Tuesday, February 16, 2021

Information Take Two — Peter Radford

Imposing order requires energy, and so we have the three components of fundamental economic analysis: information, the natural resources of the environment, and energy. I have argued that these three are more useful to us than the standard capital and labor because they elevate information onto center stage, which is where it belongs. Besides if you think defining information is difficult try parsing out exactly what we mean by either capital or labor. Shannon’s dictum about the variety of definitions applies equally well, if not more, to them.

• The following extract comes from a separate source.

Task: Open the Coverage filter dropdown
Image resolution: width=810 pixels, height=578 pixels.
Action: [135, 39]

For those of you skeptical of this consider a typical product you use. Imagine it being broken. Imagine, as an example, a motor car after a major accident. The car is unusable. It has lost considerable value. Perhaps it can be repaired, but in its damaged state it is worth a lot less. Why? The metal and other natural resources of the car still exist. They have not been lost. So it is not the resource base of the car that is the core of value. We will need to consume more energy to fix the car, so there’s a source of loss. But what is that energy doing? It is allowing us to re-order the material of the car to re-capture its design. It is the design of the far where the largest value resides. And design is information....
A very simple way to think about this is in terms of three factors of change — mass, energy and information. Energy produces change in the structure of mass, and information orders it (design). Conscious ordering through information is intelligent design. of which humans are capable of individually and on a mass scale, shaping their environment, on one hand, and social reproduction, on the other.

Energy is conserved, but information can increase or decrease in quantity and quality depending on creativity and the direction of social reproduction in terms of discovery and invention, along with their spatial and temporal transmission through institutions and culture.

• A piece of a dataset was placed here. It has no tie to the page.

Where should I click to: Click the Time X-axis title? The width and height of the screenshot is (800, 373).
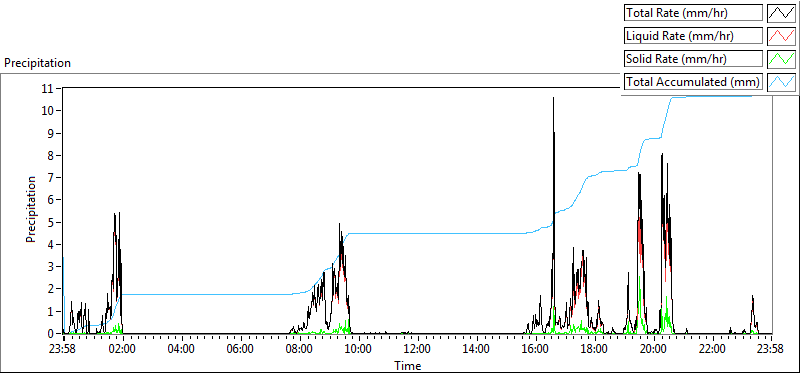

This is also the basis of economics as the study of economies as a life-support system for an economic group, e.g., household, firm, or else for a society. Regardless of scope and scale, economic groupings are social systems, either simple or complex. Individuals are not economic agents in isolation, e.g, to the degree that economics concerns exchange.

This leads to the question as to whether information is so complex as to imply that the most efficient and effective way of deploying resources is through market forces in free markets, as Hayek argued in his Nobel lecture, "The Pretense of Knowledge." Or, is it more efficient and effective to use some approach to consciously intelligent systems design that does not rely chiefly or exclusively on market forces.

The Radford Free Press
Information Take Two
Peter Radford

6 comments:

Andrew Anderson said...

Or, is it more efficient and effective to use some approach to consciously intelligent systems design that does not rely chiefly or exclusively on market forces. Tom Hickey

Or, is it MOST efficient, effective and sustainable to have a just economic system?

But what is justice?

That's harder to say than what is clearly unjust, e.g:
1) Government privileges for private credit creation.
2) No limits to land ownership.

Matt Franko said...

" and information orders it (design)."

I think you are conflating information and design...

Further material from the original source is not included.